Adulthood is this weird, long, sad journey you didn't ask for. Not only did you not ask for it, there really isn't some foolproof way to prepare. No guidebook. No outline. No life hack. No YouTube preparation course.
Somehow in the midst of growing up, we believe in the false idea that everything we do really matters. Like as if school is a real taste of what it’s all going to be like.We get so invested. Study for that test. Acclimate with the latest technology. Build and maintain some social presence. But, most importantly, carve out your place in this world.
Sure, it’s important to have to have some sense of direction, usefulness, and purposefulness, but the trap here is to get so interwoven with the mundane, the everyday stress, that it really becomes us. We stop our wonderment, halt our creativity. Our natural childlike sense of wonder and bewilderment at the universe and all it contains suffers.

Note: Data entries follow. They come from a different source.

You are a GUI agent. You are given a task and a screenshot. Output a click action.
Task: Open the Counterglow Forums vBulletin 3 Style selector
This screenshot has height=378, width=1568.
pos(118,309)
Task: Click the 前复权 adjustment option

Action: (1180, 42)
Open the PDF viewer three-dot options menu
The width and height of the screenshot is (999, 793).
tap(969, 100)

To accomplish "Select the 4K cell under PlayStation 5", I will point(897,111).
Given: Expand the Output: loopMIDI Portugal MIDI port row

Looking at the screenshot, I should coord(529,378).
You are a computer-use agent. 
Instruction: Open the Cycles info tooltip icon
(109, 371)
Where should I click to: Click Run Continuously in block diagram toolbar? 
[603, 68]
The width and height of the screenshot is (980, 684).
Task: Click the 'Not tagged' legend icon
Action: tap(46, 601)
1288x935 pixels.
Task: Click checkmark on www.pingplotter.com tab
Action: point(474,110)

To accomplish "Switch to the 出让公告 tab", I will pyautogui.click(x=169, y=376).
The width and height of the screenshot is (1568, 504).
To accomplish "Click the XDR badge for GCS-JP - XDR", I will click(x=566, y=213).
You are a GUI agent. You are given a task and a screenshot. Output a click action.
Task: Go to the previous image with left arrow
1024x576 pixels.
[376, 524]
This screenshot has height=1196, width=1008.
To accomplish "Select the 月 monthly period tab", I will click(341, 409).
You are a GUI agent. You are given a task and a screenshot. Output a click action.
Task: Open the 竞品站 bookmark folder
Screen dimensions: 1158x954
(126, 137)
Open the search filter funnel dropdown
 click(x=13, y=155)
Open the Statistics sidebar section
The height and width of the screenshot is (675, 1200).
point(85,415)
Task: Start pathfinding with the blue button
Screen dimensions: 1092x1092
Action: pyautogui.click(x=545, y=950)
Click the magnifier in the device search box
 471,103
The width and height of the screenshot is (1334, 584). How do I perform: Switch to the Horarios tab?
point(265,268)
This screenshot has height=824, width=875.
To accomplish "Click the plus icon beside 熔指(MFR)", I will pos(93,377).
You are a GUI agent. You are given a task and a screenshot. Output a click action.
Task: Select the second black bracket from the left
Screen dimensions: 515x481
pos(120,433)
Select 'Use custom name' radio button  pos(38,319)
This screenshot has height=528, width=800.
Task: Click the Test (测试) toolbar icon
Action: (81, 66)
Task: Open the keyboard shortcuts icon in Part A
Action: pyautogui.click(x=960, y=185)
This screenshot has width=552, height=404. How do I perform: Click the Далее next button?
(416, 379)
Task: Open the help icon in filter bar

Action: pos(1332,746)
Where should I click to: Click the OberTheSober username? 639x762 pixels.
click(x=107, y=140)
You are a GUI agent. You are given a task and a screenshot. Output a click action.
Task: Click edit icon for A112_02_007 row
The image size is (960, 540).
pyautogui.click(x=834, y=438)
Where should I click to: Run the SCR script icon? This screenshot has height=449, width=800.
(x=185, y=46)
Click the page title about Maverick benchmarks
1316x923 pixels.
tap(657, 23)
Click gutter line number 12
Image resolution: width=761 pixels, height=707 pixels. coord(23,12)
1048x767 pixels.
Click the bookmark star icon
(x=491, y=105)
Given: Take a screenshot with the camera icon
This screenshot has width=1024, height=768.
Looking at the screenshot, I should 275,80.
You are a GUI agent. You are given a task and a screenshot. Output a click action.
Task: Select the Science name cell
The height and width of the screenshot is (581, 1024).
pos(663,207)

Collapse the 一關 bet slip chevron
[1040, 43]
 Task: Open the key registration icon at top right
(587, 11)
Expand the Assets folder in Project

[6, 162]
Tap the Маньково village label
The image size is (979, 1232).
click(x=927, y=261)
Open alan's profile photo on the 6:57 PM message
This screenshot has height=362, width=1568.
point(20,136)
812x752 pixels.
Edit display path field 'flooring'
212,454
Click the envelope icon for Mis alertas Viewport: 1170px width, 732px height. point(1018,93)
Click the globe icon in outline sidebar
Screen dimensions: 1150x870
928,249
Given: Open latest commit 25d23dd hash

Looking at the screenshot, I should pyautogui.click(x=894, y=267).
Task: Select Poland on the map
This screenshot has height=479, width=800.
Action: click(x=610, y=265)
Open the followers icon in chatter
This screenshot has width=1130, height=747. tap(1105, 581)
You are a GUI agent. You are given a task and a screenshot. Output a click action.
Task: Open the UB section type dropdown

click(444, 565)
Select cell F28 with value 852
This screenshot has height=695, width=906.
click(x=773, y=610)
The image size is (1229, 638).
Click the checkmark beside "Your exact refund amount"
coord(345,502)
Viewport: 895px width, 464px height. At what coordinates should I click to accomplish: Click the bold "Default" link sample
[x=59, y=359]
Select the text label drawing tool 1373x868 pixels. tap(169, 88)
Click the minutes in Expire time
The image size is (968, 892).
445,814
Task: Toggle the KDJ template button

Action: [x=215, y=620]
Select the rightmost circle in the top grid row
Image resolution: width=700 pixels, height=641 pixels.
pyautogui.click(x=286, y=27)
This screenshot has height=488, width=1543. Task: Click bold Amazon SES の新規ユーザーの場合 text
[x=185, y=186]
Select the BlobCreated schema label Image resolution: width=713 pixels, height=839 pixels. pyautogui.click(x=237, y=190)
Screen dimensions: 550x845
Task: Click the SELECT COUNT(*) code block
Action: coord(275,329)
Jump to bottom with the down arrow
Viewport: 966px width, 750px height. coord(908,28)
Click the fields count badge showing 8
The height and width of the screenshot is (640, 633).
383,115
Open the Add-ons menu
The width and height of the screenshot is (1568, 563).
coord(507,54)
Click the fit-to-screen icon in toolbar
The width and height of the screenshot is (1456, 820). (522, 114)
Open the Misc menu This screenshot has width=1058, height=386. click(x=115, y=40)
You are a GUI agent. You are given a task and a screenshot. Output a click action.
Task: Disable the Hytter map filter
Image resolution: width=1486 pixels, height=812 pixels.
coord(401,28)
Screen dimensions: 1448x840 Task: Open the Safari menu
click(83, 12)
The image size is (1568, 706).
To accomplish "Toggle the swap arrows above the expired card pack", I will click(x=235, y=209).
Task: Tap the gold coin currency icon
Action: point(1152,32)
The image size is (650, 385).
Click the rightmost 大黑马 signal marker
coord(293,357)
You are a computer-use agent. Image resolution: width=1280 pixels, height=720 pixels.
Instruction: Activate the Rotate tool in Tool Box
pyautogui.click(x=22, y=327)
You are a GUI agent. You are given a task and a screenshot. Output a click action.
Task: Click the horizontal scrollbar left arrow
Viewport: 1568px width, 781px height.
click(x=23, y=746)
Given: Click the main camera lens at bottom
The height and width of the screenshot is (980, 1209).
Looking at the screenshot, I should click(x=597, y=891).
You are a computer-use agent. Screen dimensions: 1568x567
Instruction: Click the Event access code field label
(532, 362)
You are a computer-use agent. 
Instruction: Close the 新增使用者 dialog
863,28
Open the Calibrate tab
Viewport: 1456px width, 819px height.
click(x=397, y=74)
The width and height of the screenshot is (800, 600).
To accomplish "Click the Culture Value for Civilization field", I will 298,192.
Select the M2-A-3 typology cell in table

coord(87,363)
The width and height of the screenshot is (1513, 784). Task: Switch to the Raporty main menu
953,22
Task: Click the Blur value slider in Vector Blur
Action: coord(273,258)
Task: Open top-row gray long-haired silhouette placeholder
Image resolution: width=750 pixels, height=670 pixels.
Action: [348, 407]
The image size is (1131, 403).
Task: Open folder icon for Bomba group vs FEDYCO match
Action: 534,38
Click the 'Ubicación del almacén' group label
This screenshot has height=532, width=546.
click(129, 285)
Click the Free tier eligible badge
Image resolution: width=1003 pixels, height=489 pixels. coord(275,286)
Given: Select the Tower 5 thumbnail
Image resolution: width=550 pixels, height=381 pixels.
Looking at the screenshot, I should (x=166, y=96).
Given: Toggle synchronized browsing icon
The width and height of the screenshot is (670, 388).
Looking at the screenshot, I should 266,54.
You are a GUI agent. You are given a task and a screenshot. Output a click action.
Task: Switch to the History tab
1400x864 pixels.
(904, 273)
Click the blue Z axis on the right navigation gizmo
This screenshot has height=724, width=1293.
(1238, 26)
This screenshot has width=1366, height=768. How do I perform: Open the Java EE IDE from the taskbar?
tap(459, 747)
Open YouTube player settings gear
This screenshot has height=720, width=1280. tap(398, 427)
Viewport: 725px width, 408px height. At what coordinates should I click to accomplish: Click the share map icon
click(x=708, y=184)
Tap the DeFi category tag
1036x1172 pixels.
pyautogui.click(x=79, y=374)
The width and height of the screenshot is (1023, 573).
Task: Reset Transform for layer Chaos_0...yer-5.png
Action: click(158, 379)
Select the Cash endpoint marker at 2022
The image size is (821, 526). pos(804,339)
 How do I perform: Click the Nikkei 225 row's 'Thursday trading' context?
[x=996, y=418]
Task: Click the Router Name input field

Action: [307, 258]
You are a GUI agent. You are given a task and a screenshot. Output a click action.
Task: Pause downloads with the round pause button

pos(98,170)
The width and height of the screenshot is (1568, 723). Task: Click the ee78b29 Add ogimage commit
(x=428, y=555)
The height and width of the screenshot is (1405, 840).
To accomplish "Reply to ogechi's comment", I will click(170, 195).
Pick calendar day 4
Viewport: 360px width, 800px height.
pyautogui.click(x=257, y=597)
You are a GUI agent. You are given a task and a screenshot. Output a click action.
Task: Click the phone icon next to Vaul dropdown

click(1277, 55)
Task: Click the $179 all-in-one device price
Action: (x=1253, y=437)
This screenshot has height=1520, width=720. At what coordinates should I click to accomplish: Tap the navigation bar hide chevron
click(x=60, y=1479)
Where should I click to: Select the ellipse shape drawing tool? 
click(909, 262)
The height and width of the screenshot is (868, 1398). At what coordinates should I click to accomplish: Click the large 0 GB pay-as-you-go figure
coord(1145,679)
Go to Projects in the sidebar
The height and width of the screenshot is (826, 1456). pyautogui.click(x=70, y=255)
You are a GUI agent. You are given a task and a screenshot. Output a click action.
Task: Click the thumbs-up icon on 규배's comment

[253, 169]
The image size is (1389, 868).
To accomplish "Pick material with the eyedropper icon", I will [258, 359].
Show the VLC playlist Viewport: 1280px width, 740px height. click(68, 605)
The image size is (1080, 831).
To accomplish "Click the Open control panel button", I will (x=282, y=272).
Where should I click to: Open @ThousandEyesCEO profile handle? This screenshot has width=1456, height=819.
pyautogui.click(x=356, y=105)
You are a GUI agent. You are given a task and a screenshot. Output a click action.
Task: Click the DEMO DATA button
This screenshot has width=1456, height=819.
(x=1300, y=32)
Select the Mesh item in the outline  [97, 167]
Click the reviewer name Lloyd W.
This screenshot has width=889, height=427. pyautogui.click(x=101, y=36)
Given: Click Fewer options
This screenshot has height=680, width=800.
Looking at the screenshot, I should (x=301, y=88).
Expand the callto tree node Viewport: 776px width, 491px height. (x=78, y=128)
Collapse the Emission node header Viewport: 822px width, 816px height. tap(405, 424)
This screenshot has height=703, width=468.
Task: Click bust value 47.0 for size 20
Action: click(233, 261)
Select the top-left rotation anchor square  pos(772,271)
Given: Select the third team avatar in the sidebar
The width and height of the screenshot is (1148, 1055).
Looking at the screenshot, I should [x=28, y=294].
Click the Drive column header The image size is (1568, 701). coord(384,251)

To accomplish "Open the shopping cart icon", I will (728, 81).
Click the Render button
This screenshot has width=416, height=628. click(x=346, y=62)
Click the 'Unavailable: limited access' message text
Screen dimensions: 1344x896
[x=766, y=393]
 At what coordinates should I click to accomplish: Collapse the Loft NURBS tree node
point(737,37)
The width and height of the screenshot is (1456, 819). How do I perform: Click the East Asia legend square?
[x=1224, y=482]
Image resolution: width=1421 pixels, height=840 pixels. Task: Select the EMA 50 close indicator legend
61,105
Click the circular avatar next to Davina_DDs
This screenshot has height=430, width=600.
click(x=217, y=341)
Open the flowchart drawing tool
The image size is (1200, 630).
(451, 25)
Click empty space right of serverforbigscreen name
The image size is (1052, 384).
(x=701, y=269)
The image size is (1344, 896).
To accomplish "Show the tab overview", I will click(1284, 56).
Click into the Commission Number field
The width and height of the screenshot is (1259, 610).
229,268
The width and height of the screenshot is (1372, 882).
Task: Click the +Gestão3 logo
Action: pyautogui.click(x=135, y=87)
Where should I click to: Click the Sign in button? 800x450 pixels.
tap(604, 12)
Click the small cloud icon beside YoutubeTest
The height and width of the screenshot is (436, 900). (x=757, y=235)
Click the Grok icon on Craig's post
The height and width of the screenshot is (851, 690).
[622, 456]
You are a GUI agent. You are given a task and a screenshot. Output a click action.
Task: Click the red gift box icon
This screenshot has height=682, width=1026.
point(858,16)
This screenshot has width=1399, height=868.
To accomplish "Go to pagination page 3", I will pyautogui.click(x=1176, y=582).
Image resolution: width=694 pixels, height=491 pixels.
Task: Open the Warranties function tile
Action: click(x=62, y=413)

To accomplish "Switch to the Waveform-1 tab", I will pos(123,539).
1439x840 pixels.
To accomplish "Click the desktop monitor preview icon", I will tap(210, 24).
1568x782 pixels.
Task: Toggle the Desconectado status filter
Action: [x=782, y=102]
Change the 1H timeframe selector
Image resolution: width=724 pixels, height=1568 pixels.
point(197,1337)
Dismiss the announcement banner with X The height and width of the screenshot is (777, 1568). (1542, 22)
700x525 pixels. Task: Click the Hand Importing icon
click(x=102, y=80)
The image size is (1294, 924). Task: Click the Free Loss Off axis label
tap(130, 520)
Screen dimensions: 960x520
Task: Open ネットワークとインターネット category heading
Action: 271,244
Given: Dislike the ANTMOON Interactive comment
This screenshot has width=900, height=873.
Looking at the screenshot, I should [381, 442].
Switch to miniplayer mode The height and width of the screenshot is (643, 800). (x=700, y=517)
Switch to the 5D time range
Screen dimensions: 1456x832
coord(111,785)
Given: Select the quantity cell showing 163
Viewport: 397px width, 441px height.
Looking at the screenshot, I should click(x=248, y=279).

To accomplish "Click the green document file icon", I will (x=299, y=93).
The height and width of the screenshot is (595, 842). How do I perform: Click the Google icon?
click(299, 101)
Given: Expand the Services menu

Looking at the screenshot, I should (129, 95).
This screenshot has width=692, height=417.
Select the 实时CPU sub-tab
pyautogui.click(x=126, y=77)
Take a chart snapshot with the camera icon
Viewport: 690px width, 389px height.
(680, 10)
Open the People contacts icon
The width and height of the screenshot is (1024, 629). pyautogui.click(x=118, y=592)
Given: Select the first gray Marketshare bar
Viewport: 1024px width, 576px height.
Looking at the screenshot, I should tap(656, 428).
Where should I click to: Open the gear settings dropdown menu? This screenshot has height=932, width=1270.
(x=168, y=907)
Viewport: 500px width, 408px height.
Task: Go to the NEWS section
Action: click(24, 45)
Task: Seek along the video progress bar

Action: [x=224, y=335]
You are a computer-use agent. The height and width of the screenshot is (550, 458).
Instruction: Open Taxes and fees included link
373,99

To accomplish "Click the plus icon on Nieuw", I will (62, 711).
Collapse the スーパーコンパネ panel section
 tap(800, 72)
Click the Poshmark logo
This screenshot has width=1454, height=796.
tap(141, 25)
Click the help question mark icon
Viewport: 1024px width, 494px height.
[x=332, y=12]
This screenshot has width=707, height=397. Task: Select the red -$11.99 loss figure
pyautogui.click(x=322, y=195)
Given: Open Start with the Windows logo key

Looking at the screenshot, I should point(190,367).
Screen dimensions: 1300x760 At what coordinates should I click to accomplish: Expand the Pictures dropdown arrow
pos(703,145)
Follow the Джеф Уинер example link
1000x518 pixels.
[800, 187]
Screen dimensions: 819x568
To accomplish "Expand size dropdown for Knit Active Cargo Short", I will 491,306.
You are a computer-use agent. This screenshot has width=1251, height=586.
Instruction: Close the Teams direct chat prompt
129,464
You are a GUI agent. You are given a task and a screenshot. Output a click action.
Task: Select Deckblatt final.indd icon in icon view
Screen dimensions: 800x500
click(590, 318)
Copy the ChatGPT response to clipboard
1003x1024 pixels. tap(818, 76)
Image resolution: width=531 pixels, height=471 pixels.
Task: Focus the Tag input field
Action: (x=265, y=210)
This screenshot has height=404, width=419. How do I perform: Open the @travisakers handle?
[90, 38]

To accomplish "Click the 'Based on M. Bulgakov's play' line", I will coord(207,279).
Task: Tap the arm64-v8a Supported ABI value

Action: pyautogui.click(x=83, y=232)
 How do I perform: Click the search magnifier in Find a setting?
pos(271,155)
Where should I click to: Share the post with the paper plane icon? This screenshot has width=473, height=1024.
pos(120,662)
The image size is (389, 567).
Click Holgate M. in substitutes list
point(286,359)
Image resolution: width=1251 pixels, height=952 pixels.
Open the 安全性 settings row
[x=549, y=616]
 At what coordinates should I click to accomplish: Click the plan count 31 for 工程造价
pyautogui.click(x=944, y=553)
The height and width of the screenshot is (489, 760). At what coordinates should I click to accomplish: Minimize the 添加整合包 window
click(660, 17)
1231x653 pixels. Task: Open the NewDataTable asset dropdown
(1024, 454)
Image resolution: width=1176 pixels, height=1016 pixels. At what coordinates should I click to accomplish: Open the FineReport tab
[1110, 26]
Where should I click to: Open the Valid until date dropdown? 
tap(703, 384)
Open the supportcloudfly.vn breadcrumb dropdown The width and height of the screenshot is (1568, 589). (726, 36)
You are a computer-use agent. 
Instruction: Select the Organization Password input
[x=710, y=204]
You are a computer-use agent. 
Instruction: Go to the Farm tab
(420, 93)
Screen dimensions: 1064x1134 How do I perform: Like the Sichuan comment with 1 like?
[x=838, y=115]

We begin our lives looking out. Have you ever seen an infant in a grocery store? I saw one recently grinning ear-to-ear, eyes glassed over with pure, unfiltered bliss, taking in every possible sight and stimuli. She was positively overcome with glee to be in Target’s canned goods section.
It didn't matter where she was. All she knew how to do was observe, absorb, and appreciate. (As infants, we know how to simply be). She fed off of her environment in a way that did nothing more than give her enjoyment, excitement to be alive. She was so happy, it caused me to be happy, an infectious grim spreading across my face before I could try and suppress it in this grotesque desire to be “normal” and fit in at all times (why is smiling without obvious reason painted as “abnormal” by the paintbrush of our society? Who decided that was best?) When you experience what I have, you feel a primal sort of joy that gently nudges at the core or your heart, pleading with you for a moment to circle back to the unlearned person you used to be: your inner child is awake.
A simplistic principle, maybe, but one that infants have mastered and yet we completely forget by the time we have grown up. We stop looking out, and remain looking in. We’re selfishly too caught up with the details of our loves to bother stopping and smelling the roses (or Target cans), and what a terrible shame that is.
In a world that has normalized necks drooped, backs hunched, and knuckles stiffened in an attempt at constant connectivity and entertainment, do not become so aloof as to forget to indulge in the absolute splendor that surrounds you at every waking minute. The shapes your infant self saw in the clouds are still there, waiting excitedly to be discovered by you again. Stand on top of the largest hill, beside the tallest tree, or the most powerful wave, knowing that you are but a blip; you are a fleck of life that is here to grow, to feel, and to perish, so you'd better start feeling small.